China builds toilet on Xinjiang mosque site

New Delhi: Authorities of the Chinese Communist Party (CCP) regime have built a public toilet on the site of a mosque after demolishing it in Xinjiang province.

As per the reports of Radio Free Asia (RFA), a public toilet has been erected on the site of the demolished Tokul mosque in Suntagh village of Atush city

The region was captured by the People’s Liberation Army (PLA) in 1949 and assimilated into China completely by 1955.

Since then, Uighurs have been seeking independence but as the resistance movement against the authoritarian rule of the CCP, grew bigger, Beijing cracked down on the human rights of the minority community.

Around 1.8 million Muslim Uighurs and other Muslims have been detained under Xi Jinping’s regime in Xinjiang’s camps where they are being cleansed of their ethno-religious views and identity since 2017.

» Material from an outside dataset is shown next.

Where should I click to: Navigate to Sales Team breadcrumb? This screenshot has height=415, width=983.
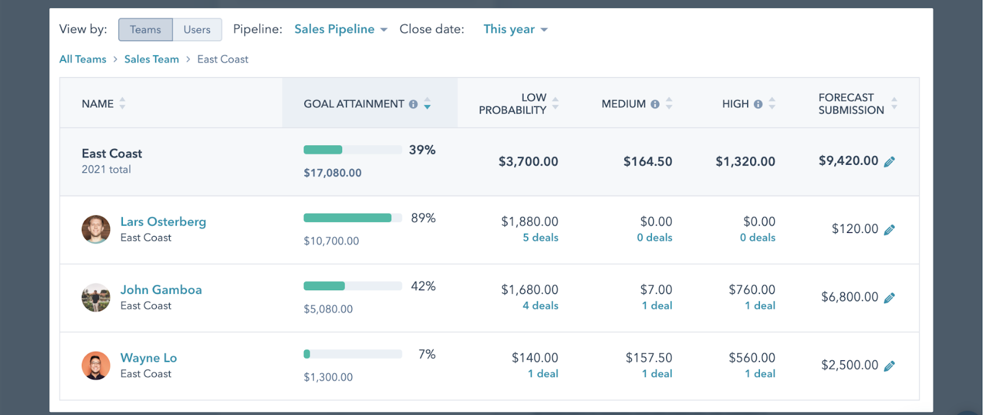152,60
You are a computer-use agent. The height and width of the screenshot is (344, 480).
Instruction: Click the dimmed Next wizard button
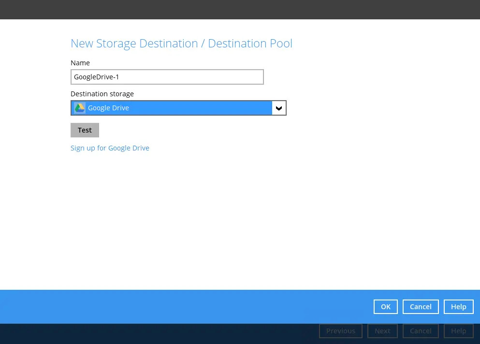click(382, 331)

The drive against mosques was launched in late 2016 as a “part of a series of hardline policies under top leader Xi Jinping”.

Suntagh village in Atush, is a county-level city of about 270,000 people under the administration of Kashgar prefecture in the cotton- and grape-growing region of southwestern XUAR, RFA reported.

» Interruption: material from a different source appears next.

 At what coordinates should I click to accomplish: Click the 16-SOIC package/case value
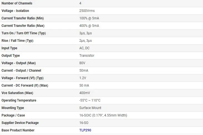[x=103, y=115]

The toilet was likely built to cover up the ruins of the destroyed Tokul mosque, as well as for the needs of inspecting groups or cadres visiting the area, RFA quoted the village head as saying.

In 2019, the Azna mosque had been replaced with “a convenience store” that sells alcohol and cigarettes, the use of which is frowned upon in Islam, RFA said.

RFA said the authorities have destroyed 70 percent of the mosques in the region under the ‘mosque rectification’ campaign.

In addition to mosques, Chinese authorities have been systematically destroying Muslim cemeteries and other religious structures and sites across Xinjiang since 2016, the RFA said.

Last year, the Washington-based Uyghur Human Rights Project (UHRP) published a report, titled ‘Demolishing Faith: The Destruction and Desecration of Uighurs Mosques and Shrines’, which was based on a study using geo-location and other techniques.

It showed that anywhere between 10,000 and 15,000 mosques, shrines, and other religious sites in the region were destroyed between 2016 and 2019.